P system, also known as a novel membrane computing model, is a biological computational model inspired by the study of the living cells, initiated by Păun in 1998. It aims to achieve calculation process by simulating the function of living cells, tissues, and organs. Objects in this model, which has complete computing capability, can evolve in a maximal parallelism and distributed manner [20]. It is exactly because of the maximum parallelism of membrane system that realizes multiple cell object concurrent evolution to search the optimal solution, which is similar to the effect of multipopulation evolution, thus making better performance of ensemble clustering. Membrane systems have the same computing power as Turing machines and even do what Turing machines can do more efficient [21, 22]. According to the different organizational structure of the system, the P system is divided into three categories: cell-like P system [23], tissue-like P system [24], and neural-like P system [25]. Among them, the cell-like P system is the first membrane model proposed by scholars, and the research of this P system is also most complete [26–28]. Its basic components include membrane structure, objects, and membrane rules. In the cell-like P system, membranes divide the whole system into different regions in which objects and rules exist; the objects are usually represented by characters or strings of symbols; the rules in each region are used to process the objects in the corresponding membrane. Objects are operated by rules in the membrane in a highly parallel mechanism [29–31], so that the system can make ensemble clustering more efficient.

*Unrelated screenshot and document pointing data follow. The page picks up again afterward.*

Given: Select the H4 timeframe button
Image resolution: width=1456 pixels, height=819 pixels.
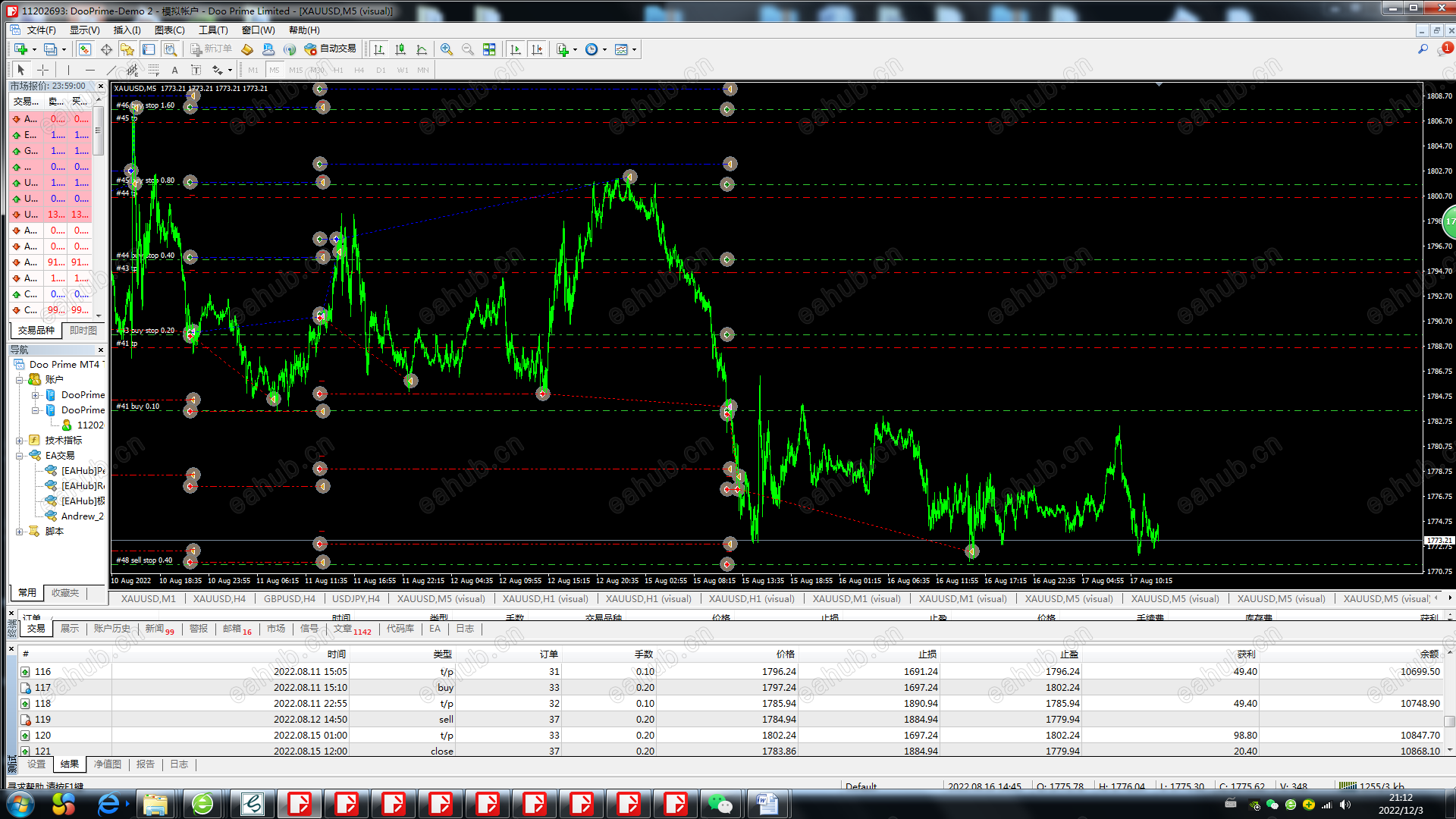Looking at the screenshot, I should pos(359,70).
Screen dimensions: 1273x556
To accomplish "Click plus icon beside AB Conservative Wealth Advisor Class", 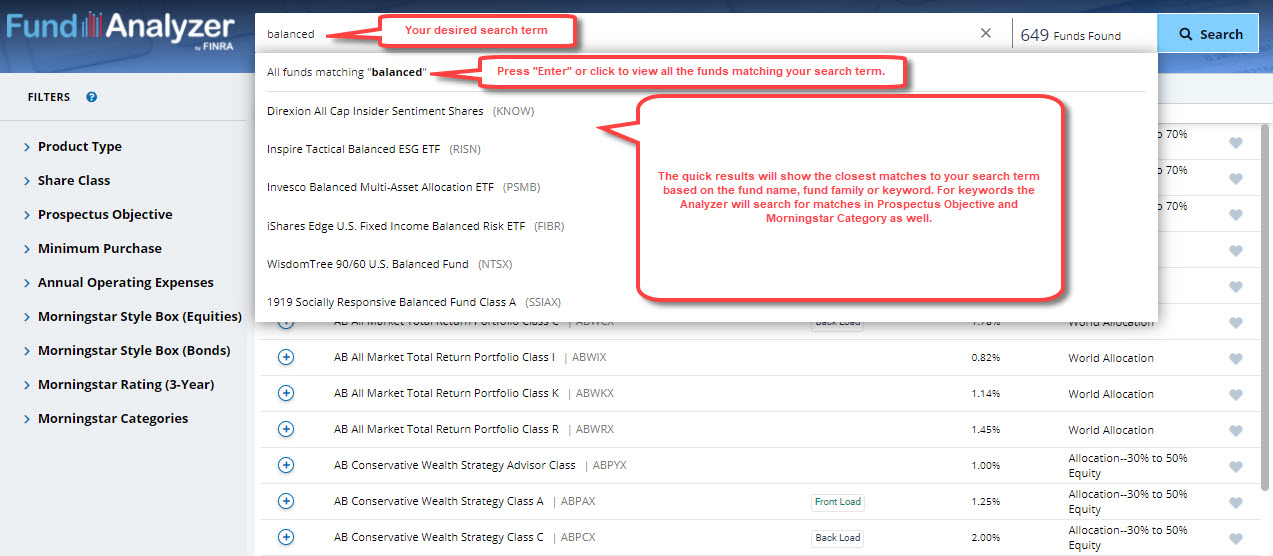I will coord(286,465).
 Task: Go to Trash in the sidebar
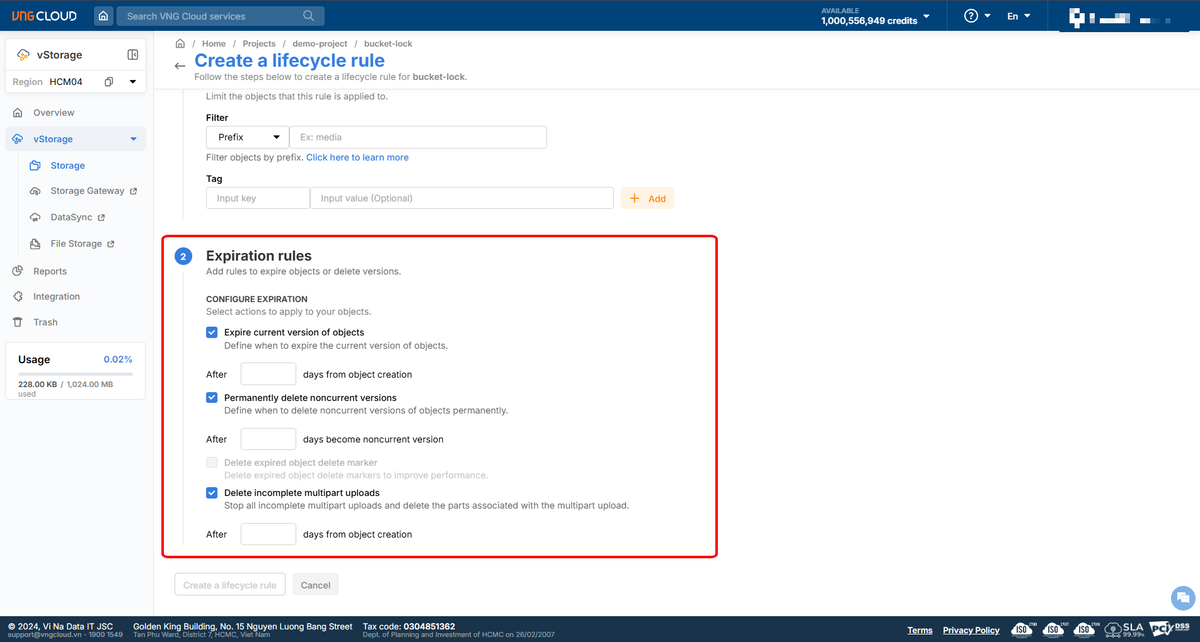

In this paper, we introduce three genetic operators (selection, crossover, and mutation) of the genetic mechanism to realize the evolution of the chromosome and use the communication mechanism of cell-like P system to realize the sharing of outstanding objects between the membranes; it accelerates the convergence of the algorithm. The proposed algorithm is used to optimize the base clusterings and find the optimal chromosome as the final ensemble clustering result. In Section 2, we give basic concept of ensemble clustering and genetic algorithm and cell-like P system. Section 3 describes the improved GA-based consensus clustering algorithm. Section 4 addresses proposed algorithm. Section 5 shows the result of the experiment and finally we summarized the work in this paper and then plan the future work in Section 6.

#### 2. Preliminaries

In this section, we introduce some basic concepts of ensemble clustering, genetic algorithm, and cell-like P system.

##### 2.1. Ensemble Clustering

Ensemble clustering process is divided into two steps; first we generate a set of different base clusterings and then use consensus function to find a consensus clustering result which agrees as much as possible with existing base clusterings. In order to produce a number of diversified base clusterings, from the perspective of the algorithm, same clustering algorithm can be used with different initialization parameters or the use of different clustering algorithms. From the data set preprocessing point of view, we can choose different attributes or different sample subsets of data sets. The ensemble clustering process is shown as Figure 1.